RDC : Rubaya, un gisement stratégique entre droit, opacité et vigilance d’Etat (TRIBUNE)
Introduction
La récente controverse autour du périmètre jadis couvert par le PE 76 de RUBAYA, l’un des gisements de coltan les plus stratégiques au monde, impose un exercice de lucidité et de vigilance nationale. Il ne s’agit pas simplement d’un conflit de titres miniers, mais bien d’un enjeu de souveraineté nationale sur une ressource critique dont dépend, en partie, l’avenir économique et géopolitique de la République Démocratique du Congo (RDC)
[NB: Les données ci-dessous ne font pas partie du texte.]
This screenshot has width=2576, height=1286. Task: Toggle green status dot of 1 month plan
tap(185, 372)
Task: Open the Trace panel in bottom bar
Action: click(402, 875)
Rappel historique et juridique
Le périmètre aujourd’hui disputé a connu un parcours mouvementé :
Initialement attribué à la Société Minière et Industrielle du Kivu (SOMINKI), il fut repris par la SAKIMA.
Dans la tourmente politico-militaire des années 2000, il fut irrégulièrement attribué à M. MWANGACHUCHU IZI par l’administration rebelle du RCD, attribution ensuite confirmée par les arrangements issus des Accords de Sun City.
Ce dernier le transféra à la Société Minière de Bisunzu (SMB) afin de se conformer à la législation minière en vigueur.
Dans le cadre de l’assainissement du secteur minier engagé sous l’impulsion du Président Félix-Antoine TSHISEKEDI, et par l’action de la Ministre des Mines Antoinette N’SAMBA, le PE 4731 fut retiré à la SMB pour non-respect de ses obligations sociétales (Arrêté ministériel n°00222/CAB.MIN/MINES/01/2023 du 14 juillet 2023), conformément aux articles 286, 289 et 290 du Code Minier (2018).
Le périmètre fut alors réintégré dans le domaine public de l’État.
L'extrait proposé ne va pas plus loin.